▶ [Anweisung]:
Kannst du sämtliche folgenden Datensätze Zeile für Zeile unverändert abschreiben?

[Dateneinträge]
______________________________

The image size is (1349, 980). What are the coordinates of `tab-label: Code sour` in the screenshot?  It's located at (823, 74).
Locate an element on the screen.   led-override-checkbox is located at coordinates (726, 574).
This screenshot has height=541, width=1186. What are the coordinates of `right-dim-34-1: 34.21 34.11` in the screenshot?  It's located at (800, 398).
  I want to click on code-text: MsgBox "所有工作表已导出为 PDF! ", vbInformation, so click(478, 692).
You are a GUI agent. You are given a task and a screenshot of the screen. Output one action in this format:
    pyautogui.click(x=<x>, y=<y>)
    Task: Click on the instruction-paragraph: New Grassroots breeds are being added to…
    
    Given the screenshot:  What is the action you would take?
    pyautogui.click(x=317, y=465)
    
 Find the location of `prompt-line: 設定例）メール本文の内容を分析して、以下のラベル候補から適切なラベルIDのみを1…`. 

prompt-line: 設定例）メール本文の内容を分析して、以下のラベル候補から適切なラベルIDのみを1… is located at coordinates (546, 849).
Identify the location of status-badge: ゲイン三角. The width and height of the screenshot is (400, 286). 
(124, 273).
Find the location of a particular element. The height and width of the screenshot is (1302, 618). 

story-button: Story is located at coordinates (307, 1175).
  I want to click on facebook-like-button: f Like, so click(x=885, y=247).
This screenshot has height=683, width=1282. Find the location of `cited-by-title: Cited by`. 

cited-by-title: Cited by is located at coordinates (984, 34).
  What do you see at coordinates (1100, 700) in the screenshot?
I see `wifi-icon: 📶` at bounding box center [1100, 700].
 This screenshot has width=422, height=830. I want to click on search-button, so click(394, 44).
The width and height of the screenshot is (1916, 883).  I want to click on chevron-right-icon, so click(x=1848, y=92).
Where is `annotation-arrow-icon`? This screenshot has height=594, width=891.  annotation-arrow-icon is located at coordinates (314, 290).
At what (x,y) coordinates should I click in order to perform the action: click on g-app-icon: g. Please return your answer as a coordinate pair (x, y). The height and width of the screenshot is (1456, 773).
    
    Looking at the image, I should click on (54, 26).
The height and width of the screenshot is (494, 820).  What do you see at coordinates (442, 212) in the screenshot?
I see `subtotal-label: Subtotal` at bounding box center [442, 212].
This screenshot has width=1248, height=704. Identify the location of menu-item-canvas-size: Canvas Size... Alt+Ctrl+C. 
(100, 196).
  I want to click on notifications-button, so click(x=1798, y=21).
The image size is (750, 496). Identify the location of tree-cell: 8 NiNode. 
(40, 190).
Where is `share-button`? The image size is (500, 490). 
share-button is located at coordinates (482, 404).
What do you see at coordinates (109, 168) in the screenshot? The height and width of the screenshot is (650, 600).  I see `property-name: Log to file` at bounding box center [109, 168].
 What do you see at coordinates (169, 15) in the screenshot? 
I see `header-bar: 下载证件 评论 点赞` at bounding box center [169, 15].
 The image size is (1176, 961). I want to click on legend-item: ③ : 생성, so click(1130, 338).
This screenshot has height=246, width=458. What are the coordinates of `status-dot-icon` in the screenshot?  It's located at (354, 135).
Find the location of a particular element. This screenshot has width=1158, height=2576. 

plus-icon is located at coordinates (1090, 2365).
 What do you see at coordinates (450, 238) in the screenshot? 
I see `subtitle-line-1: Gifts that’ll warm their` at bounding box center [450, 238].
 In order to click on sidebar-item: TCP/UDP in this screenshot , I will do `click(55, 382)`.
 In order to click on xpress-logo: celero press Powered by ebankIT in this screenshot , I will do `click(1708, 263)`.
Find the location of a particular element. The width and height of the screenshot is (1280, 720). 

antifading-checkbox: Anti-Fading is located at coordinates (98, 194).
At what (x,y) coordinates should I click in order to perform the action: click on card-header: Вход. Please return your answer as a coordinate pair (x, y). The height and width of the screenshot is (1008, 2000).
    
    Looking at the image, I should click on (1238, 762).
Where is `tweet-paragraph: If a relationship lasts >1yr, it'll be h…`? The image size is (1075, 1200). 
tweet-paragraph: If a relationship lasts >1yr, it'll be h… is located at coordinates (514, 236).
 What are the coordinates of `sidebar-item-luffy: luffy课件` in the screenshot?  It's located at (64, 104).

______________________________

▶ [Lösung]:
The image size is (1349, 980). What are the coordinates of `tab-label: Code sour` in the screenshot?  It's located at (823, 74).
Locate an element on the screen.   led-override-checkbox is located at coordinates (726, 574).
This screenshot has height=541, width=1186. What are the coordinates of `right-dim-34-1: 34.21 34.11` in the screenshot?  It's located at (800, 398).
  I want to click on code-text: MsgBox "所有工作表已导出为 PDF! ", vbInformation, so click(478, 692).
You are a GUI agent. You are given a task and a screenshot of the screen. Output one action in this format:
    pyautogui.click(x=<x>, y=<y>)
    Task: Click on the instruction-paragraph: New Grassroots breeds are being added to…
    
    Given the screenshot:  What is the action you would take?
    pyautogui.click(x=317, y=465)
    
 Find the location of `prompt-line: 設定例）メール本文の内容を分析して、以下のラベル候補から適切なラベルIDのみを1…`. 

prompt-line: 設定例）メール本文の内容を分析して、以下のラベル候補から適切なラベルIDのみを1… is located at coordinates (546, 849).
Identify the location of status-badge: ゲイン三角. The width and height of the screenshot is (400, 286). 
(124, 273).
Find the location of a particular element. The height and width of the screenshot is (1302, 618). 

story-button: Story is located at coordinates (307, 1175).
  I want to click on facebook-like-button: f Like, so click(x=885, y=247).
This screenshot has height=683, width=1282. Find the location of `cited-by-title: Cited by`. 

cited-by-title: Cited by is located at coordinates (984, 34).
  What do you see at coordinates (1100, 700) in the screenshot?
I see `wifi-icon: 📶` at bounding box center [1100, 700].
 This screenshot has width=422, height=830. I want to click on search-button, so click(394, 44).
The width and height of the screenshot is (1916, 883).  I want to click on chevron-right-icon, so click(x=1848, y=92).
Where is `annotation-arrow-icon`? This screenshot has height=594, width=891.  annotation-arrow-icon is located at coordinates (314, 290).
At what (x,y) coordinates should I click in order to perform the action: click on g-app-icon: g. Please return your answer as a coordinate pair (x, y). The height and width of the screenshot is (1456, 773).
    
    Looking at the image, I should click on (54, 26).
The height and width of the screenshot is (494, 820).  What do you see at coordinates (442, 212) in the screenshot?
I see `subtotal-label: Subtotal` at bounding box center [442, 212].
This screenshot has width=1248, height=704. Identify the location of menu-item-canvas-size: Canvas Size... Alt+Ctrl+C. 
(100, 196).
  I want to click on notifications-button, so click(x=1798, y=21).
The image size is (750, 496). Identify the location of tree-cell: 8 NiNode. 
(40, 190).
Where is `share-button`? The image size is (500, 490). 
share-button is located at coordinates (482, 404).
What do you see at coordinates (109, 168) in the screenshot? The height and width of the screenshot is (650, 600).  I see `property-name: Log to file` at bounding box center [109, 168].
 What do you see at coordinates (169, 15) in the screenshot? 
I see `header-bar: 下载证件 评论 点赞` at bounding box center [169, 15].
 The image size is (1176, 961). I want to click on legend-item: ③ : 생성, so click(1130, 338).
This screenshot has height=246, width=458. What are the coordinates of `status-dot-icon` in the screenshot?  It's located at (354, 135).
Find the location of a particular element. This screenshot has width=1158, height=2576. 

plus-icon is located at coordinates (1090, 2365).
 What do you see at coordinates (450, 238) in the screenshot? 
I see `subtitle-line-1: Gifts that’ll warm their` at bounding box center [450, 238].
 In order to click on sidebar-item: TCP/UDP in this screenshot , I will do `click(55, 382)`.
 In order to click on xpress-logo: celero press Powered by ebankIT in this screenshot , I will do `click(1708, 263)`.
Find the location of a particular element. The width and height of the screenshot is (1280, 720). 

antifading-checkbox: Anti-Fading is located at coordinates (98, 194).
At what (x,y) coordinates should I click in order to perform the action: click on card-header: Вход. Please return your answer as a coordinate pair (x, y). The height and width of the screenshot is (1008, 2000).
    
    Looking at the image, I should click on (1238, 762).
Where is `tweet-paragraph: If a relationship lasts >1yr, it'll be h…`? The image size is (1075, 1200). 
tweet-paragraph: If a relationship lasts >1yr, it'll be h… is located at coordinates (514, 236).
 What are the coordinates of `sidebar-item-luffy: luffy课件` in the screenshot?  It's located at (64, 104).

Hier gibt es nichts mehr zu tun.